Using the London Underground will be a breeze once you read all of these tips. Photo credit: Barney Moss

How do you pay to use the London Underground?

If you’ve never been on a subway, in general, and the London Underground, in particular, have no fear. At first, it may be intimidating and confusing about how to buy a ticket and which line or lines you need to take to get to your destination, but after a ride or two, you’ll do everything as smoothly as a local. 

The London Underground still issues single-ride paper tickets. But avoid this. You have to line up at a machine to buy one and then struggle to slip the ticket into the turnstile. 

Instead, go Oyster

  • At any metro station, you can purchase an Oyster Card. 
  • This plastic card will allow you to add money to your card, so you should always have a balance. 
  • When it gets low, head to the nearest machine and “top it off,” as they say in the local parlance (i.e. add more money to the card). 
  • This way, if you have a larger balance on your card, you don’t always have to go to a machine—just when it’s running low. 

Or even better, you can use your debit or credit card in the form of Apple Pay, Samsung Pay, or Google Pay

  • If there is a contactless symbol on your card,  you’re good to go. Just lightly tap your card on the pad at the turnstile, et voila. This way, you never have to queue up at a machine again. 
  • And if you have your card on your phone, you can use that to enter and exit. But before you even get to London, check with your bank to make sure there are no international transaction fees associated with your debit or credit card. 
A red and blue London Underground sign hangs outside of a station.
Keep an eye out for these London Underground signs. Photo credit: Z_Explorer_

How much does it cost to travel on The Tube? 

Unlike the metro systems in, say, New York, Rome, or Prague, where you pay a flat fee for a ticket and can travel as far as you like, the London Underground’s pricing is similar to that of the metro system of Madrid and Paris: the cost of your journey  depends on how short or long your journey is. 

The metro system has zones, with zone 1 being in the center of London and zone 6 being on the periphery of the city: 

  • Going from Leicester Square in central London (zone 1)  to Notting Hill Gate (zone 1),  for example, is very affordable. 
  • If you take it one more station, to Holland Park in zone 2, the fare will be slightly higher. 
  • Going from Leicester Square all the way to Heathrow Airport (zone 6) is going to cost you a bit more. 

Just tap your card at the turnstile and it will open and your journey has begun. You can calculate the cost of your journey here ahead of time with London Underground’s single fare calculator.

When you exit the station, be sure to tap your Oyster Card or debit/credit card on the pad at the turnstile so that it can charge your card. If you’re using an Oyster Card and you don’t have enough balance on it when exiting, there are machines nearby to add money to it so you can leave. 

A man walking down stairs to get to the London Underground.
Taking The Tube is easy-peasy. Photo credit: | helloiamtugce |

London Underground dos

The best phone app for getting around London (and most other major cities on the planet) is CityMapper.

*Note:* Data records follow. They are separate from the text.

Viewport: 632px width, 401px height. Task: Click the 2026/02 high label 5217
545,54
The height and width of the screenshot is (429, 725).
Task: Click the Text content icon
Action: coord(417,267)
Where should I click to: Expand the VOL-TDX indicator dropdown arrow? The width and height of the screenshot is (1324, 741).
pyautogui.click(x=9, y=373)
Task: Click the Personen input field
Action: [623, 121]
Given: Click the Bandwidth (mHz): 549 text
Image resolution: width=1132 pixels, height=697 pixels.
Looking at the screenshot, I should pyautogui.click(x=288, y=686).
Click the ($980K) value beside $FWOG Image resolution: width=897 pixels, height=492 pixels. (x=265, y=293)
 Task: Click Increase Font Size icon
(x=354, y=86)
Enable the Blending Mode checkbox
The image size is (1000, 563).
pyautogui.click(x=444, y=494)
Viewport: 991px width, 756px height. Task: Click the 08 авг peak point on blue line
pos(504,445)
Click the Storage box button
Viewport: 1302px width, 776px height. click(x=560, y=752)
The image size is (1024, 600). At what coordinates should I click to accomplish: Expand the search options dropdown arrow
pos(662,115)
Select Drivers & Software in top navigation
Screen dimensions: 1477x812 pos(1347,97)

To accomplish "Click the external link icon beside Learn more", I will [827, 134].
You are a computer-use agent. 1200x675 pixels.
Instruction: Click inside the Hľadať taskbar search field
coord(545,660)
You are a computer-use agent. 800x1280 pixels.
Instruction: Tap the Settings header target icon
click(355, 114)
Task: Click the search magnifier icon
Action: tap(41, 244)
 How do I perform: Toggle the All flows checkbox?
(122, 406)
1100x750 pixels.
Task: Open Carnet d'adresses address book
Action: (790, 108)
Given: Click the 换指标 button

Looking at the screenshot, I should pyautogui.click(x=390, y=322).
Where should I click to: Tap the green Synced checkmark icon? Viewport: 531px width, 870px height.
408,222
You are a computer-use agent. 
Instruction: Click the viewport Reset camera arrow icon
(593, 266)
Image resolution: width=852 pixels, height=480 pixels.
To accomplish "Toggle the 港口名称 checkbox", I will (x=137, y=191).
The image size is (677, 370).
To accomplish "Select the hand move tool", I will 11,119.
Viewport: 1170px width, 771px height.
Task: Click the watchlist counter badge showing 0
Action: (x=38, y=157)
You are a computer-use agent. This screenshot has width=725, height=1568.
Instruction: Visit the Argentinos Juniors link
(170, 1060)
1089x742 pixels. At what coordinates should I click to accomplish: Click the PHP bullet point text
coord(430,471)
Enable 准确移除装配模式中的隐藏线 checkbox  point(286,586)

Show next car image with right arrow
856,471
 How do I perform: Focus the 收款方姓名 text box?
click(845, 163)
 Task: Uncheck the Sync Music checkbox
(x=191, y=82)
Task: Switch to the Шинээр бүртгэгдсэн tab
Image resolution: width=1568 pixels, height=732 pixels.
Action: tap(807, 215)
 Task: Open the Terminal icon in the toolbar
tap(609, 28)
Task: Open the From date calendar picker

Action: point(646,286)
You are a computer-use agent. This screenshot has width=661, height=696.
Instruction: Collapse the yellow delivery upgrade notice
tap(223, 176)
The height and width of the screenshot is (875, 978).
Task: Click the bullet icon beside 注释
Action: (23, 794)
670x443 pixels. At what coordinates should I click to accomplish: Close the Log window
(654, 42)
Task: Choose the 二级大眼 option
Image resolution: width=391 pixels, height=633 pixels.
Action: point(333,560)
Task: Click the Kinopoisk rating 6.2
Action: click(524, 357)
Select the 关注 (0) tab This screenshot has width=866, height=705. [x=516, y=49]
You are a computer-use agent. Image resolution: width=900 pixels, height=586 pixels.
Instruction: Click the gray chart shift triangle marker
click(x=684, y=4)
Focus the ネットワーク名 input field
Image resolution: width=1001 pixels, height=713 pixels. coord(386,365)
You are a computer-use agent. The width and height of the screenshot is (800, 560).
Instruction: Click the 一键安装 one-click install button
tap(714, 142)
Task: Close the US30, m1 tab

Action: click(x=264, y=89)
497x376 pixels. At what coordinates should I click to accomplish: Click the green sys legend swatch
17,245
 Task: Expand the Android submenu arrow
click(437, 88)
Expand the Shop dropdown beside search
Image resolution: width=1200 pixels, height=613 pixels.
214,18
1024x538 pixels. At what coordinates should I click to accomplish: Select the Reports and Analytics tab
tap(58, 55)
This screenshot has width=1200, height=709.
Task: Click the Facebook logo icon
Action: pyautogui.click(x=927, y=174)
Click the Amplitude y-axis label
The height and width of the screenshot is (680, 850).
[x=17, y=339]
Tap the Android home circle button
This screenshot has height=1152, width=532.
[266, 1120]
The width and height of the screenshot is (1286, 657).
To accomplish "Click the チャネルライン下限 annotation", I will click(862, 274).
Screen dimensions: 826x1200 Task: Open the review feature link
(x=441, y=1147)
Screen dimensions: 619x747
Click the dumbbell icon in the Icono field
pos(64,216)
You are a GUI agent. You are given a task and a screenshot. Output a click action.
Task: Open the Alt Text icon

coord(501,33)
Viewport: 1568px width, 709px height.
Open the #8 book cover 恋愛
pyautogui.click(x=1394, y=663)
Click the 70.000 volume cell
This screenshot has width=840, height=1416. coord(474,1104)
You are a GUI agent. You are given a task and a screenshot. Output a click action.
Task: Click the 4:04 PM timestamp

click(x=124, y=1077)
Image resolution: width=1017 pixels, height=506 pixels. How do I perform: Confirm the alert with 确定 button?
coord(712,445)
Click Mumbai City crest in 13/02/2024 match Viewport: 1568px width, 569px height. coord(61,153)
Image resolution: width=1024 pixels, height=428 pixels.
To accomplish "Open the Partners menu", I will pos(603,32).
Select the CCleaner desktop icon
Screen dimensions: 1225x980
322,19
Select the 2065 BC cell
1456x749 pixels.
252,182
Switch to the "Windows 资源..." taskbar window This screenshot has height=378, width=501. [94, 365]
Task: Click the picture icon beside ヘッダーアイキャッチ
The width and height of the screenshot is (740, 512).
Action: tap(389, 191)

It will give you specific instructions about your journey, including what end of the platform you should stand on so that you can best exit the train. 

Be sure to have your Oyster Card ready to tap on the turnstile. If you get to the turnstile and have to stop and search for your card, you’re just going to annoy a cranky Londoner and hold up their journey. 

Give up your seat to old people and pregnant ladies—that is, unless you’re old and/or pregnant.  

People using public transportation. In the middle escalator words that say "stand on the right" can be read.
Be like a local Londoner and stand to the right. Photo credit: Tom Parsons

London Underground don’ts 

If you’re stationary while ascending or descending on an escalator, stand to the right, so that you allow quick-walking Londoners to traipse up the moving stairs. Standing to the left will just irritate the locals. 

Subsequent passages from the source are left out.